→ WHAT YOU SHOULD DO
Rewrite everything from the line containing "on add-element-icon: +." down to the line containing "Looking at the image, I should click on (2340, 596).", renaming "coordinate pair" to "coordinate tuple" and leaving everything else unchanged.

→ RECORDS PROVIDED

####

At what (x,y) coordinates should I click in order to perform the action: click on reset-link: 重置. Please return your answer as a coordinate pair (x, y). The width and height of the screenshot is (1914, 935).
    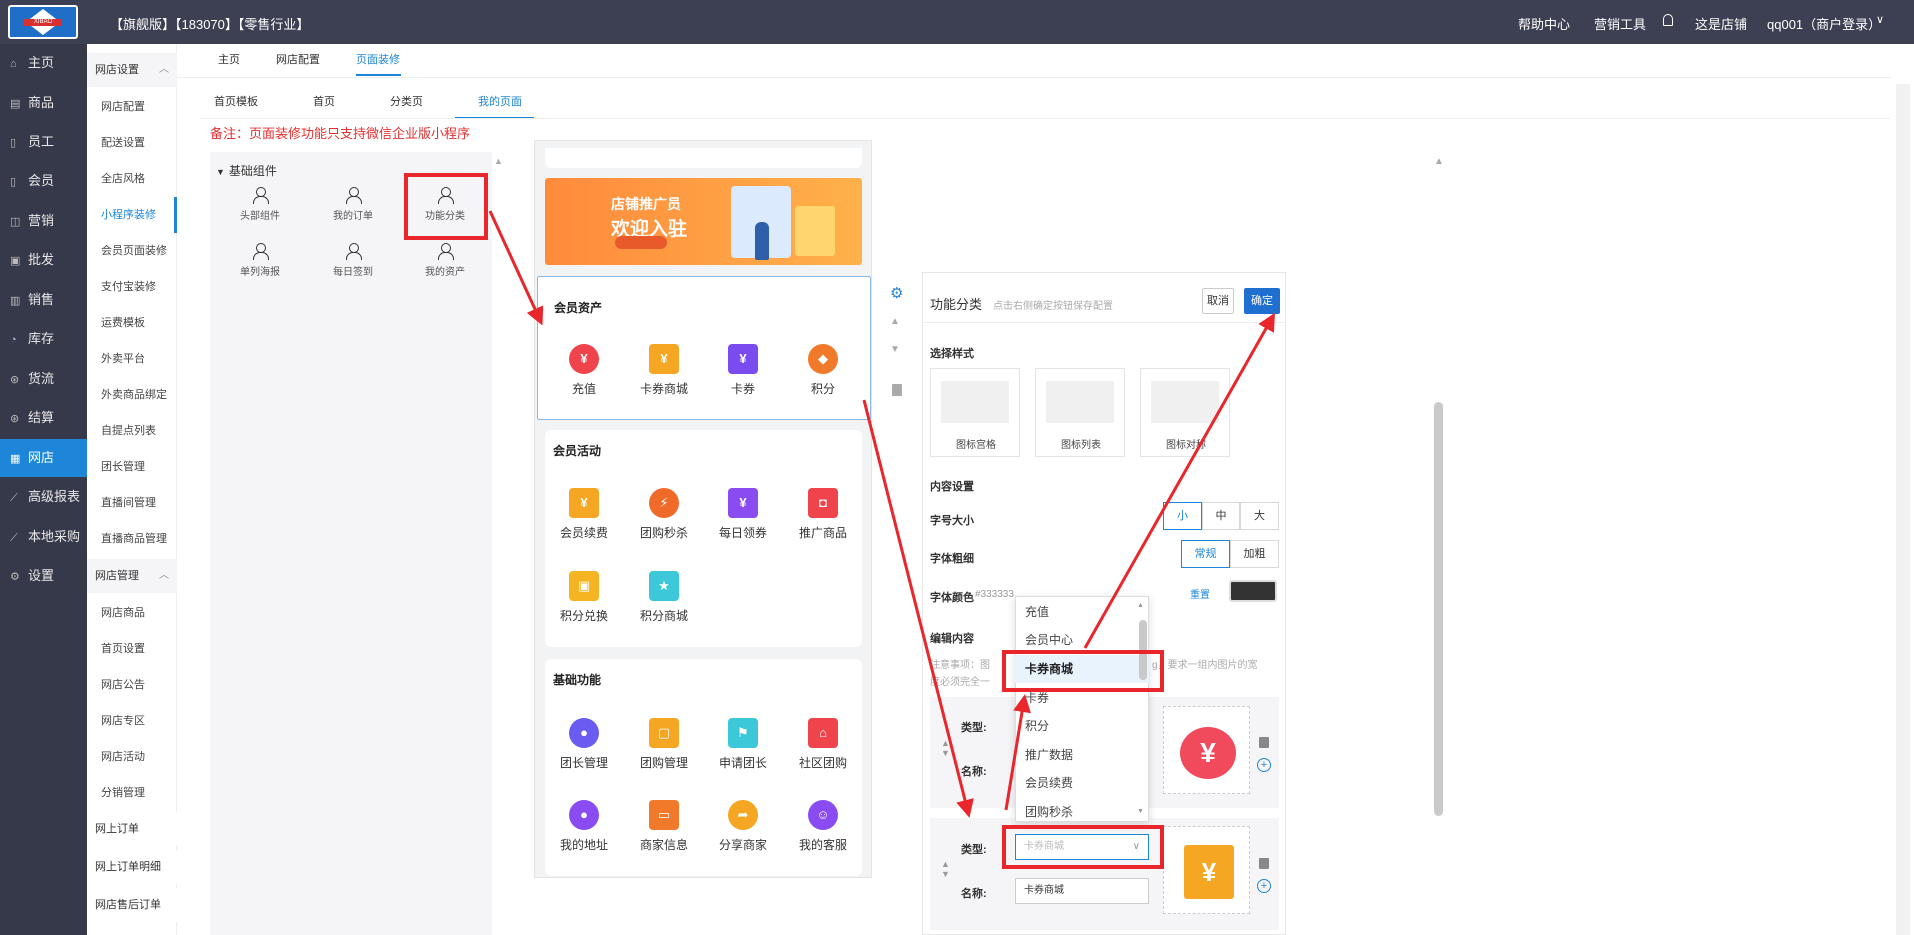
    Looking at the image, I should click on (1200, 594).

####

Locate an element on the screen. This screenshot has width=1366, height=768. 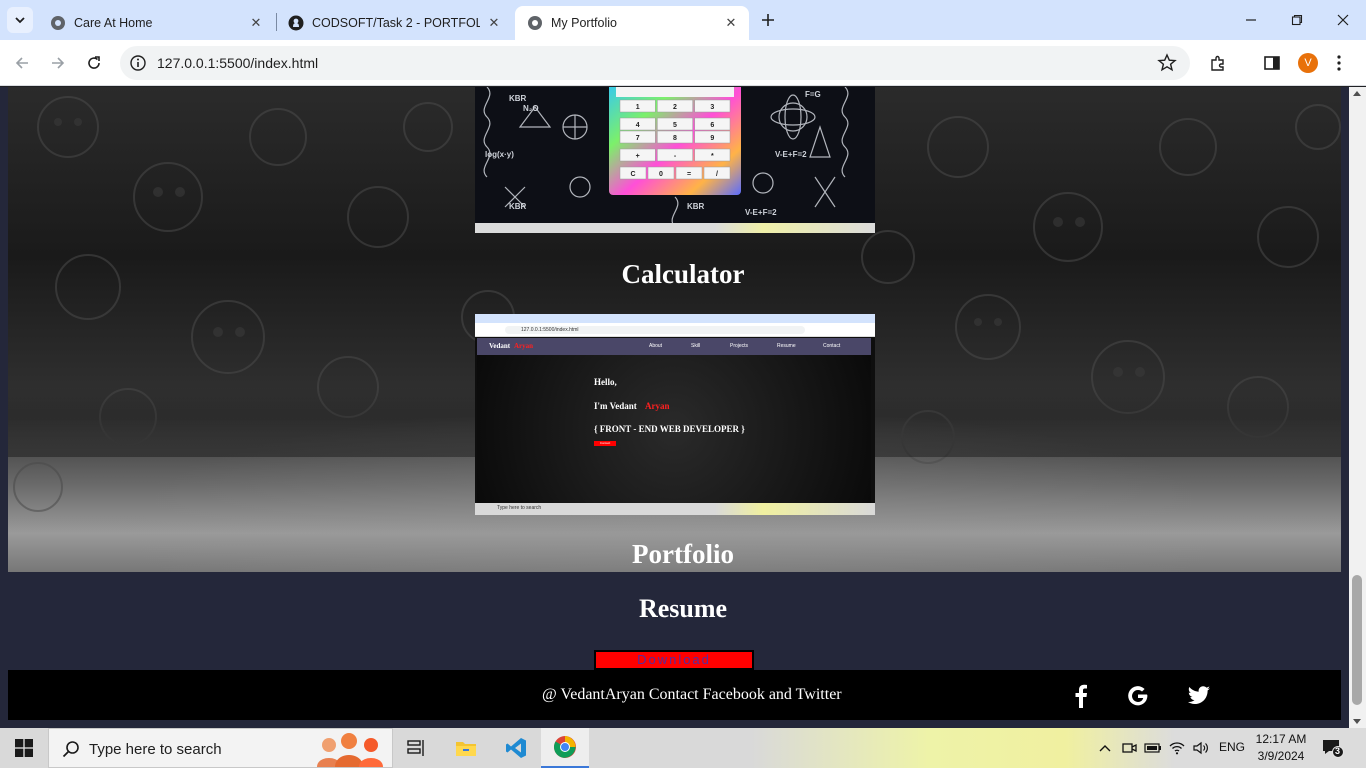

####

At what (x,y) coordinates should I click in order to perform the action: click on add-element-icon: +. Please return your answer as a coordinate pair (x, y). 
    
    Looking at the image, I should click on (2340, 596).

####

→ RESPONSE TO THIS EXERCISE
At what (x,y) coordinates should I click in order to perform the action: click on add-element-icon: +. Please return your answer as a coordinate tuple (x, y). 
    
    Looking at the image, I should click on (2340, 596).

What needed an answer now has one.